Через два дня снова задержался допоздна. Старая караулила до первых петухов, но все же уснула, уверенная, что услышит, когда он вернется. Но Иван бесшумно, как кошка, пробрался под навес, шмыгнул под одеяло и притих. В воскресенье он вернулся очень поздно, после двенадцати. Он вошел в дом на цыпочках, но на этот раз старая не спала. Когда он накрылся одеялом, она сделала вид, что только что проснулась, и, приподнявшись на локте, сердито спросила:
— Где ты шлялся так поздно?
— На посиделках был.
— Знаю я твои посиделки! Такие посиделки ни к чему тебе, понял? С брата пример берешь? Я не позволю, так и знай… Дай мне хоть последние годы пожить спокойно, хватит мне прежних тревог… — сердитые, резкие нотки в ее голосе постепенно смягчились. — Занимайся своим делом, сынок, — продолжала она мягко. — Политика не для таких бедняков, как мы, ею сыт не будешь… А коли свяжешься — потом не развяжешься, даже если захочешь… И пользы от нее никакой… Ты меня слушай, я свой век прожила, старая уже — больше видела, больше знаю… Зацапают тебя завтра, как раньше брата, останусь я одна куковать в четырех стенах. И зачем все это? „Для людей“, — скажешь. А ты думаешь, тебя кто-нибудь пожалеет, поможет тебе в трудную минуту? Никто не пожалеет, никто не поможет. Крепко запомни. Наоборот, вместо того, чтобы где помочь, еще больше напакостят. Таковы люди. Если засядешь где-нибудь по колено, утопят по горло… Такой народ пошел, сынок. А ты решил за его добро бороться…
— Я за себя самого борюсь, — ответил он глухо. — Мне тоже ничего даром не достается и с неба не валится.
— За самого себя борешься? Нет, не за себя. Что это за борьба такая — с людьми браниться, с соседями в неладах жить… Ни к чему все это, сынок, не лай попусту на ветер, этим никого не испугаешь, только себе навредишь… И с богатыми не цапайся, они этого никому не прощают… А будешь с ними ладить, глядишь, на какое-нибудь место пристроят, службу дадут…

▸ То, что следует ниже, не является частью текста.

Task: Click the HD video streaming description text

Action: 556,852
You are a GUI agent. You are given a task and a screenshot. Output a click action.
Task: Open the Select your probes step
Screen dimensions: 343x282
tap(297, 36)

Иван виновато моргал, ворочался в постели и не знал, что ей ответить. Смутила она его душу, стало ему как-то не по себе, радостное чувство, которое еще недавно им владело, постепенно потускнело, смешалось с сомнениями, растерянностью, колебаниями и досадой. Мать не права, конечно. Но как ее разубедить, как ей объяснить его правду? Вот брат мог бы, он был другим человеком. Когда старая начинала ворчать, он брал ее за руку и, глядя ей прямо в глаза, говорил с шутливой улыбкой:
— Накрой меня стеклянным колпаком, мать.
Поддаваясь его шутке, начинала улыбаться и она.
— Ты, Минчо, о доме, о хозяйстве больше пекись, — переходила потом на серьезный тон, — не маленький поди.
Минчо умел и шутя говорить людям правду.
— Кто только о доме своем да о хозяйстве печется, дальше носа своего не видит. А я думаю, что ты сама скоро помогать мне станешь, а не держать у себя под юбкой.
И вот теперь, когда мать выговаривала Ивану, как несмышленышу, тому вдруг стало стыдно перед братом, он рассердился на самого себя и раздраженно оборвал мать:
— Ну, довольно! Мои дела тебя не касаются!
— Вот, вот! — рассердилась она. — Вырастишь сына, а потом тебя не касается, куда он ходит и с кем лоботрясничает.
— Это я-то лоботрясничаю? — вспылил Иван.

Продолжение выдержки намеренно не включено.